▶ YOUR INSTRUCTIONS
Output as a JSON list of strings, one per line with blank lines omitted, only the lines from the line containing "948x440 pixels. Task: Click" up to and including the line containing "click(190, 412)".

▶ RECORDS FOR PROCESSING
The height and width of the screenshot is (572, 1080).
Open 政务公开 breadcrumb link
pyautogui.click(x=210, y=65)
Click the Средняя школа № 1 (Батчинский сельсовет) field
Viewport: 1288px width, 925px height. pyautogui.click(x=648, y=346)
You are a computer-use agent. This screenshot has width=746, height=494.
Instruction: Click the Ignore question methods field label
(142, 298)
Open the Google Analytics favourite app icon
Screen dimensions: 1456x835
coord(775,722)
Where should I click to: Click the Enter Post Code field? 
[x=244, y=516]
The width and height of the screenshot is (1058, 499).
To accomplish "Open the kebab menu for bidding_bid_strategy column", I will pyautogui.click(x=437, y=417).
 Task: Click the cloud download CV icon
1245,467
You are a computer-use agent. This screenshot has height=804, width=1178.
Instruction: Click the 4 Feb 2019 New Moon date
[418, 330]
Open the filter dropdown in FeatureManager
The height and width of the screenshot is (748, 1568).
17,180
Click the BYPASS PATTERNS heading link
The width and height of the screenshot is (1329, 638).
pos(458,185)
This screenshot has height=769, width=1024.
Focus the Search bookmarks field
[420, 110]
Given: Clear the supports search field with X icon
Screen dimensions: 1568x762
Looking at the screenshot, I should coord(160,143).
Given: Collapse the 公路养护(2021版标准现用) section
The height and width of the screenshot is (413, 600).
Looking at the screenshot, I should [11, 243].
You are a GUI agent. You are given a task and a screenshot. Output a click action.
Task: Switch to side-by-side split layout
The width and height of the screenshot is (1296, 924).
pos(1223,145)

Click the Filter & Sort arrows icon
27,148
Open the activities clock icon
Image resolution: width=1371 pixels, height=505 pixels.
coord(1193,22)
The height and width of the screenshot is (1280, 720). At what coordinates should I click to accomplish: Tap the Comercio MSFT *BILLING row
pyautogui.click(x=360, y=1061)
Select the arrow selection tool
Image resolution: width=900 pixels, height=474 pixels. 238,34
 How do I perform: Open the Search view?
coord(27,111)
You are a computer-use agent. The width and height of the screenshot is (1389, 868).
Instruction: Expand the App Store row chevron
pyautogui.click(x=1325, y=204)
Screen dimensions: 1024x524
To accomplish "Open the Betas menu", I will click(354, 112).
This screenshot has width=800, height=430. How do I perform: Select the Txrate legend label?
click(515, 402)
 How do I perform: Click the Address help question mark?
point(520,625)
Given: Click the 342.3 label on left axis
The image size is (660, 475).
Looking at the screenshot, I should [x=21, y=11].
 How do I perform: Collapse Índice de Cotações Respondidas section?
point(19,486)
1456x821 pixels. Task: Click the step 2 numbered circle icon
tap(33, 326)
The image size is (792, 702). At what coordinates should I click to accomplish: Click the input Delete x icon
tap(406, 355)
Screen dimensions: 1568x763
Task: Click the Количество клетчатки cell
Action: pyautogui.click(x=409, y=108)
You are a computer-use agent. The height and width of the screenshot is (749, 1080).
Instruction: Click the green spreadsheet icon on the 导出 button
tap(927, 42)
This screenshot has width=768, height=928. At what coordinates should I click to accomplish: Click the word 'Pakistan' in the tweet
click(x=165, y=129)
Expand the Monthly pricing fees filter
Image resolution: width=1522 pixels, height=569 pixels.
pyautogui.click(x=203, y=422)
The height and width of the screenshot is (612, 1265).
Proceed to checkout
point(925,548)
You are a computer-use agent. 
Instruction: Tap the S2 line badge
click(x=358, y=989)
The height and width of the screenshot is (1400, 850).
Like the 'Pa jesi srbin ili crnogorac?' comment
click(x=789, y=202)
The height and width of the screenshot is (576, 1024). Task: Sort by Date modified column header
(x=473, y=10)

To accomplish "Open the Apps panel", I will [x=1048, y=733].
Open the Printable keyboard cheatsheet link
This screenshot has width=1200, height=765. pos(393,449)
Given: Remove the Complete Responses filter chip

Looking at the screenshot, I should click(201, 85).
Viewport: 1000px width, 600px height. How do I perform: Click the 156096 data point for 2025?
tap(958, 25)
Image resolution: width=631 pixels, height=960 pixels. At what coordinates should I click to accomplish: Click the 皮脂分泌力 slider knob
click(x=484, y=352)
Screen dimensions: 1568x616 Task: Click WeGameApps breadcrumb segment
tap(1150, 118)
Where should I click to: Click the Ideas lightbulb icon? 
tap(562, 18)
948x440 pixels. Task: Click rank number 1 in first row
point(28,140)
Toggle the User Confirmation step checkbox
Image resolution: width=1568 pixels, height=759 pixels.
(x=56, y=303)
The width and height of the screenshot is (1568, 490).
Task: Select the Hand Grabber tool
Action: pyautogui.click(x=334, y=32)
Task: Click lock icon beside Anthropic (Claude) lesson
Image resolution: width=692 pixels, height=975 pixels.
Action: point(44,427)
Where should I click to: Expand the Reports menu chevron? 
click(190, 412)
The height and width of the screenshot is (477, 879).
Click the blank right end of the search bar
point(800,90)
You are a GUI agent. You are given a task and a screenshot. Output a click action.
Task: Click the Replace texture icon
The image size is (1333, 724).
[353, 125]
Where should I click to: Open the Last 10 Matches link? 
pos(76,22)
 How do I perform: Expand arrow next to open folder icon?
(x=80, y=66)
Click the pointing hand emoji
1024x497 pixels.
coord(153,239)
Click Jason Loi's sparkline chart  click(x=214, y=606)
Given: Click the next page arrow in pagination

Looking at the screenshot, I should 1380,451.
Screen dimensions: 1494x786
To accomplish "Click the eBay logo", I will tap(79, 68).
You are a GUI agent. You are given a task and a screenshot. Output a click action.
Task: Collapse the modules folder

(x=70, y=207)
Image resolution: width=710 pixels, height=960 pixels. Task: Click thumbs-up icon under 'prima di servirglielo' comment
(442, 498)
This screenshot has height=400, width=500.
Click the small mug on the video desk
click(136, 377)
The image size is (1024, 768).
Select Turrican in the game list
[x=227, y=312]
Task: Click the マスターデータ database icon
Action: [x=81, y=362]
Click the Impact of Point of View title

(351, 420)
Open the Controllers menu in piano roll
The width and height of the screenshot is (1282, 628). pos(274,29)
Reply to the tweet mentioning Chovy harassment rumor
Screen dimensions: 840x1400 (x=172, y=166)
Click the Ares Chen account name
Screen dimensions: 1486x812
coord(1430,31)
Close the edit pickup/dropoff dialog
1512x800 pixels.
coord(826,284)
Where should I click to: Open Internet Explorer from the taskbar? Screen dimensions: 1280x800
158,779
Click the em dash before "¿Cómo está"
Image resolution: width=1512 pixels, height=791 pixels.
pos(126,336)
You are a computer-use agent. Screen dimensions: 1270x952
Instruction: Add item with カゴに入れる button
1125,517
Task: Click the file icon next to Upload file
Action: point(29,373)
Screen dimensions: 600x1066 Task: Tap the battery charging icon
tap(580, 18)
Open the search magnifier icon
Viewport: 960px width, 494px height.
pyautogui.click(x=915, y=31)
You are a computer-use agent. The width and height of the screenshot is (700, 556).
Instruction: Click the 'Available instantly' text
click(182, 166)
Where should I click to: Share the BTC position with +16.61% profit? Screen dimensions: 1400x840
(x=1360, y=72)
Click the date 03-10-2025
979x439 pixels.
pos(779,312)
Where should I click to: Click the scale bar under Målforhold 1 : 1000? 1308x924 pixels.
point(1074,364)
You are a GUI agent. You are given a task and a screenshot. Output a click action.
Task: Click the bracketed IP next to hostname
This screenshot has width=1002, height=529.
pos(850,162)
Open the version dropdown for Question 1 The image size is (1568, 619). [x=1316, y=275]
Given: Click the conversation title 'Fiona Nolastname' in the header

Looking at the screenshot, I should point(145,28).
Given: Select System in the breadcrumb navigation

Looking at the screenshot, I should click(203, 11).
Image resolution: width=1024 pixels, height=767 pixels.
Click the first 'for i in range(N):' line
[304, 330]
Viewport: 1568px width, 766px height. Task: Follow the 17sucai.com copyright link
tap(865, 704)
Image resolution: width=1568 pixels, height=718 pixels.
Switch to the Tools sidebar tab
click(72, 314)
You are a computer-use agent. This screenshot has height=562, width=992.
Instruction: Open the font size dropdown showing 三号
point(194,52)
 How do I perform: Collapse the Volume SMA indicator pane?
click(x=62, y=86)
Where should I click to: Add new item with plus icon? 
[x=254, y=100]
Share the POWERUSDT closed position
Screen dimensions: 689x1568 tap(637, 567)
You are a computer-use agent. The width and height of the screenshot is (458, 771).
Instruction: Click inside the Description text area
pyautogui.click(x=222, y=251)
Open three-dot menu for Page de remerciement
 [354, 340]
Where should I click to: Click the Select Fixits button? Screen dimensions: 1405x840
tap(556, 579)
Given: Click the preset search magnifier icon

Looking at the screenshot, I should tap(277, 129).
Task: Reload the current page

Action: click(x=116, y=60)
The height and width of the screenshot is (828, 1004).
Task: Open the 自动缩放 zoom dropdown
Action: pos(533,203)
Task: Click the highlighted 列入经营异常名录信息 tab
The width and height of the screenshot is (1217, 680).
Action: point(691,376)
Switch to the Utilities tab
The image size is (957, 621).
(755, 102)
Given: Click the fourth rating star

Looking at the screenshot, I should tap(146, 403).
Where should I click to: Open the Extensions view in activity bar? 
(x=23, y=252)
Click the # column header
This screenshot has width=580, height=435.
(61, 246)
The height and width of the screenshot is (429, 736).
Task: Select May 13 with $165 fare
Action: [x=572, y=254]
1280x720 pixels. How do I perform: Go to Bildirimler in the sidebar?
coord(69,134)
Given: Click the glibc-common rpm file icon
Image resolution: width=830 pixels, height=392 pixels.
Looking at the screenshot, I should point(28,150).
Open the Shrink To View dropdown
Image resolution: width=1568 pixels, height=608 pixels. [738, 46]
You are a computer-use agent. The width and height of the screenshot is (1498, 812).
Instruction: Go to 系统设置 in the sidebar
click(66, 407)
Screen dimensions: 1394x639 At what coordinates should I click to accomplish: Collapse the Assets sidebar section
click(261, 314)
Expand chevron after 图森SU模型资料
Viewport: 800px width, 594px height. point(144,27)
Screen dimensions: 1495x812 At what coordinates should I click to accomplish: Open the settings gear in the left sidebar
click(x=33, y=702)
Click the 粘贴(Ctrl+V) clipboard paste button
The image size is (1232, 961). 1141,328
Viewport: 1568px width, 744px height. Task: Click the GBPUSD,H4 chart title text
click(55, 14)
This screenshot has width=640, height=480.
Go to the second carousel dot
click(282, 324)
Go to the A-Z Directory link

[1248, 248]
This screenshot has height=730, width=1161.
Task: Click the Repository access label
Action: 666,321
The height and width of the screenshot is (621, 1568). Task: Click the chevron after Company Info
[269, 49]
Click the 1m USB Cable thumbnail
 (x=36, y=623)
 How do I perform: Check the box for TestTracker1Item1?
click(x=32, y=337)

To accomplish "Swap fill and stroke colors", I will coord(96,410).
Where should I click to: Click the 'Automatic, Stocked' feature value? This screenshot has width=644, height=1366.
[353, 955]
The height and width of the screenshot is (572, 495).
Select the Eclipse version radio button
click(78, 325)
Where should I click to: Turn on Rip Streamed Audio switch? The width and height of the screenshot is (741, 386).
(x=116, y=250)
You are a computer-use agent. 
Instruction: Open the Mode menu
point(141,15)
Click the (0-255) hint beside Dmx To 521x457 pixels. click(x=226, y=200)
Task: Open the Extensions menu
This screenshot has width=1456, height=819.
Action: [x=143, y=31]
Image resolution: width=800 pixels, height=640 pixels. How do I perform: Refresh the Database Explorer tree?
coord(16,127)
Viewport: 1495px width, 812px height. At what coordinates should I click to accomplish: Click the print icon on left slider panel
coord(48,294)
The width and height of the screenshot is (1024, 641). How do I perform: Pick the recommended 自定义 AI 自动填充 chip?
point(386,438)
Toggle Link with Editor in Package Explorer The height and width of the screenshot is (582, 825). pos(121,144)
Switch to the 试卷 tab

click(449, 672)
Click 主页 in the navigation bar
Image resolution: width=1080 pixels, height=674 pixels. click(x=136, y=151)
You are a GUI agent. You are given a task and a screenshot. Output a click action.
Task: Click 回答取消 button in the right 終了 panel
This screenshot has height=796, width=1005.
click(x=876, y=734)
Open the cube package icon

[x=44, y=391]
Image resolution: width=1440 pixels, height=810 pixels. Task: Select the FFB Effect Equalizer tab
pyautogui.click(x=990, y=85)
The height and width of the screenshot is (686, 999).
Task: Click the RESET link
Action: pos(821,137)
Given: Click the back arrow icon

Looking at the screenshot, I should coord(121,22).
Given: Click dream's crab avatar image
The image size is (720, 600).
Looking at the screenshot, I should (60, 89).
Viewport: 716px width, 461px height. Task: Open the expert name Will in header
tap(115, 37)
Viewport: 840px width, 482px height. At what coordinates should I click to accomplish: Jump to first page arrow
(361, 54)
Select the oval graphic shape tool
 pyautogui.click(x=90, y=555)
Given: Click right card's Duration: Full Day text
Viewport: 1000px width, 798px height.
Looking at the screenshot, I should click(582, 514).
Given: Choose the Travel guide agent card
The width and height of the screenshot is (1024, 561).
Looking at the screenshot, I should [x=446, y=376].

▶ WRITTEN REPLY
[
  "948x440 pixels. Task: Click rank number 1 in first row",
  "point(28,140)",
  "Toggle the User Confirmation step checkbox",
  "Image resolution: width=1568 pixels, height=759 pixels.",
  "(x=56, y=303)",
  "The width and height of the screenshot is (1568, 490).",
  "Task: Select the Hand Grabber tool",
  "Action: pyautogui.click(x=334, y=32)",
  "Task: Click lock icon beside Anthropic (Claude) lesson",
  "Image resolution: width=692 pixels, height=975 pixels.",
  "Action: point(44,427)",
  "Where should I click to: Expand the Reports menu chevron? ",
  "click(190, 412)"
]